NBLAST: a graphical user interface-based two-way BLAST software with a dot plot viewer

Article information

Genomics Inform. 2022;20.e36

Publication date (electronic) : 2022 September 30

doi : https://doi.org/10.5808/gi.22053

Beom-Soon Choi ¹

, Seon Kang Choi ²

, Nam-Soo Kim ¹^,

, Ik-Young Choi ¹^,²^,

¹BIT Institute NBIT Co., Ltd., Chuncheon 24341, Korea

²Department of Agriculture and Life Industry, Kangwon National University, Chuncheon 24341, Korea

^*Corresponding author E-mail: kimnamsu@kangwon.ac.kr

^**Corresponding author E-mail: choii@kangwon.ac.kr

Received 2022 August 22; Revised 2022 September 3; Accepted 2022 September 5.

Abstract

BLAST, a basic bioinformatics tool for searching local sequence similarity, has been one of the most widely used bioinformatics programs since its introduction in 1990. Users generally use the web-based NCBI-BLAST program for BLAST analysis. However, users with large sequence data are often faced with a problem of upload size limitation while using the web-based BLAST program. This proves inconvenient as scientists often want to run BLAST on their own data, such as transcriptome or whole genome sequences. To overcome this issue, we developed NBLAST, a graphical user interface-based BLAST program that employs a two-way system, allowing the use of input sequences either as “query” or “target” in the BLAST analysis. NBLAST is also equipped with a dot plot viewer, thus allowing researchers to create custom database for BLAST and run a dot plot similarity analysis within a single program. It is available to access to the NBLAST with http://nbitglobal.com/nblast.

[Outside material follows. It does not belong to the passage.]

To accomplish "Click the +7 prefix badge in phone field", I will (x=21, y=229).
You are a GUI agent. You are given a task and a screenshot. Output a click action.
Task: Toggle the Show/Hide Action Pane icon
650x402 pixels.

Keywords: BLAST; database; dot plot; sequence alignment; two-way BLAST system

Introduction

Over the years, modern sequencing platforms have been generating genome information exponentially, and the number of genes with annotated function is increasing very rapidly as the bioinformatics field advances. Next-generation sequencing technologies have allowed researchers to obtain sequences from the whole genome or transcriptome easily in less time and in a cost-effective manner. Thus, effective bioinformatics tools are required to curate the obtained sequence data to match the annotated gene information in the public database. Since the introduction of the Basic Local Alignment Search Tool (BLAST) program in 1990 [1], this has been one of the most widely used bioinformatics programs. The algorithm of the BLAST program approximates sequence alignment by optimizing the local similarities between sequences by heuristic method. The BLAST algorithm has been further implemented into more advanced programs, such as WU-BLAST [2] and ScalaBLAST [3], but the most fundamental and earliest implementation of BLAST is by NCBI as a free web-based service, which is used by researchers worldwide. However, researchers cannot use their own sequence data with the web-based NCBI-BLAST program if the data exceed a size limit during the query sequence upload process, effectively precluding the analysis of large sequence data, such as whole transcriptome data sets. If researchers want to run BLAST on their own sequences, they will have to create a BLAST database in advance. However, NCBI-BLAST does not support custom database creation; hence, researchers must download the NCBI-BLAST program to analyze their own sequences. This introduces another barrier to accessibility, as executing the downloaded program requires a fairly advanced computational skill entailing the use of the command line interface.

The output of the BLAST program can be visualized using dot plots. A dot plot is a graphical representation of sequence similarities between two biological samples of proteins or nucleotides [4]. Dot plot is very efficient for analyzing of structural variations, such as duplication, inversion, and deletion between two sequences, as the results are displayed in a dot plot matrix. Dozens of dot plot programs are available online, but not many are integrated into a BLAST program in a standalone environment.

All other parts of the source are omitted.